トワイライト
  そんな美有と有達の和(なご)やかな食事風景の中で、治子は自分が癌に冒されていると知った日から、ずっと考えてきた事をこの時改めて思い出していた。人が年を重ね長生きをすると言う事は、自分自身の欲望を極めると言う事ではなく、多分人を少しでも幸せな方向に導いてやれるそんな存在になる事なのでは?と。



  ではこれから自分が迎えるであろう死の間際にするべき事はなんなのか?と治子は改めて考えてみた。そして治子はようやく一つの真実に辿り着いた。それは自分のかつての親友である澪が生前望んで叶えられなかった『家族の団欒(だんらん)と絆』を作るきっかけをせめて有を通して手助けをしてあげ、そして少なくとも母親の理子と双子の一方である有の心の隙間を少しでも埋めてあげる事こそが、今現在の自分の責務なのだと……。



  ちなみに自分が病気になると『人生観』が変わると言う。今まで自分の事しか考えていなかった人達でさえ自分が生死の淵(ふし)を彷徨(さまよ)う事で急に廻りに目を向けるようになり、命の尊さに目覚めるのだ。そして治子も例外ではなかった。

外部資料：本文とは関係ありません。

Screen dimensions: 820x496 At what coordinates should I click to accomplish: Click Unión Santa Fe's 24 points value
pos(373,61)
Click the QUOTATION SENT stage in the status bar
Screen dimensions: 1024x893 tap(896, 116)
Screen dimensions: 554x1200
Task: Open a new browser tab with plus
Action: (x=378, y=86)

  治子は長く生きた者が率先してさまざまな事を、若い者達に行動でもって示してゆく事でその自分の魂が確実に後に続く者達に、受け継がれてゆくものだと言う事を自分の病を通してつくづく思い知ったのだ。ちなみに人が長く生きると言う事はその人にはまだ周りの者達からなんらかを学ぶか、あるいは自ら周りの人達になんらかの指針を示す為の人生が残されていると言う事でもあるのだとも治子はしみじみと感じていた。